Gilbert was looking at the seal. The heavy disk of lead through which the silken strings had been drawn was as large as the bottom of a drinking-cup and was stamped with the device of Aquitaine; doubtless the very one used by Duke William, for it bore the figures of Saint George and the Dragon, which Eleanor was afterwards to hand down to English kings to this day. Gilbert tried to pull the silk cord through the lead, but the blow that had struck the die had crushed and jammed them firmly.

"Cut it," suggested the friar, and his ascetic face relaxed in a smile.

Gilbert drew his dagger, which was a serviceable blade, half an ell long, and as broad as a man's three fingers under the straight cross— hilt, and as sharp as a razor on both edges, for Dunstan was a master at whetting. Gilbert cut the string and then the laces, and slipped the seal into his wallet, unrolling the stiff sheet till he found a short writing, some six or eight lines, not covering half the page, and signed, 'Eleanora R.'

But when he had opened the letter he saw that it was not to be read easily. Nevertheless, his eye lighted almost at once upon the name which of all others he should not hare expected to find there, 'Beatrix.' There was no mistaking the letters, and presently he found them once again, and soon after that the sense was clear to him.

'If this reach you,' it said, in moderately fair Latin, 'greeting.
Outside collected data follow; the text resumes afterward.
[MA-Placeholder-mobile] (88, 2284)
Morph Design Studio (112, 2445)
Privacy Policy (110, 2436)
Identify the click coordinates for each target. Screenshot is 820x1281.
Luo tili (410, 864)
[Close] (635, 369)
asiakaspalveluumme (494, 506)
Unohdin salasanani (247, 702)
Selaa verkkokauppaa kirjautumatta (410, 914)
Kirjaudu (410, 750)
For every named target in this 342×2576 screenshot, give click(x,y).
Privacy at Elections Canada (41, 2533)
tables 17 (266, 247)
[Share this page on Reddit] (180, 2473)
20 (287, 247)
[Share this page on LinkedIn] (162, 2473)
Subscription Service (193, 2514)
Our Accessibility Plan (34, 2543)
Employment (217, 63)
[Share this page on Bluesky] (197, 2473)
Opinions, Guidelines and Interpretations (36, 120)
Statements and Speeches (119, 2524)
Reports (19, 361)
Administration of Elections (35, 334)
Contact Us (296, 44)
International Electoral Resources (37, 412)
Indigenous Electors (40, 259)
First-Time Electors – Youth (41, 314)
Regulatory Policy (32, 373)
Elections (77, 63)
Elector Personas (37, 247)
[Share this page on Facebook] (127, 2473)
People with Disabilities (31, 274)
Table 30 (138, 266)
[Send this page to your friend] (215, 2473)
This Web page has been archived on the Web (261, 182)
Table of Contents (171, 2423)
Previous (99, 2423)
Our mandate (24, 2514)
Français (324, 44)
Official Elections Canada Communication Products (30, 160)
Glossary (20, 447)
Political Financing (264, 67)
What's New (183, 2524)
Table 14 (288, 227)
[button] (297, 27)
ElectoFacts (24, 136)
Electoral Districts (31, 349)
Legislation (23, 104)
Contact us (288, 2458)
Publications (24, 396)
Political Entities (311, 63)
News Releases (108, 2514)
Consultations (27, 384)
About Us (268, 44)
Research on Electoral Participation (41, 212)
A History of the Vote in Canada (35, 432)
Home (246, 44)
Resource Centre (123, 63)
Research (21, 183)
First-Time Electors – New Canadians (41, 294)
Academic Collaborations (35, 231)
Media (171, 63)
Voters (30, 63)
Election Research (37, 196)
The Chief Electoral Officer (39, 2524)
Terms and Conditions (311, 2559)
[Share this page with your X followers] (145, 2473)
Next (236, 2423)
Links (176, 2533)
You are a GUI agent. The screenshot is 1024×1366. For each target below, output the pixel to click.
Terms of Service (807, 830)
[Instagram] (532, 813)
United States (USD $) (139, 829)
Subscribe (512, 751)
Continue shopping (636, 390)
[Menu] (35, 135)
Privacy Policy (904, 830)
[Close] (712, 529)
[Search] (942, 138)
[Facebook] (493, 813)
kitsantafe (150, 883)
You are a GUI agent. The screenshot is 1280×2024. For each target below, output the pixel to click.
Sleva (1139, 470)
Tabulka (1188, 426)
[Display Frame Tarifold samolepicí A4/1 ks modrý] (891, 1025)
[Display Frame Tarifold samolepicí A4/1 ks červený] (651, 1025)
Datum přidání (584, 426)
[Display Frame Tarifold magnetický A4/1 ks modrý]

I will that you make haste and come again to our castle in Paris, both because you shall at all times be welcome, and more especially now, and quickly, because the noble maiden Beatrix de Curboil is now at this court among my ladies, and is in great hope of seeing you, since she has left her father to be under my protection. Moreover, Bernard, the abbot, is preaching the Cross in Chartres and other places, and is coming here before long, and to Vezelay. Beatrix greets you.'

"Can you tell me where I can find the messenger who brought you this?" asked Gilbert, looking up when he had at last deciphered every word.

But Arnold was gone. The idea that an acquaintance whom he had been endeavouring to convert to republican doctrines should be in correspondence with one of those sovereigns against whom he so bitterly inveighed had finally disgusted him, and he had gone his way, if not in wrath, at least in displeasure. Seeing himself alone, Gilbert shrugged his shoulders indifferently, and began to walk up and down, reading the letter over and over. It was very short, but yet it contained so much information that he found some difficulty in adjusting his thoughts to what was an entirely new situation, and one which no amount of thinking could fully explain. He was far too simple to suppose that Eleanor had called Beatrix to her court solely for the sake of bringing him back to Paris. He therefore imagined the most complicated and absurd reasons for Queen Eleanor's letter.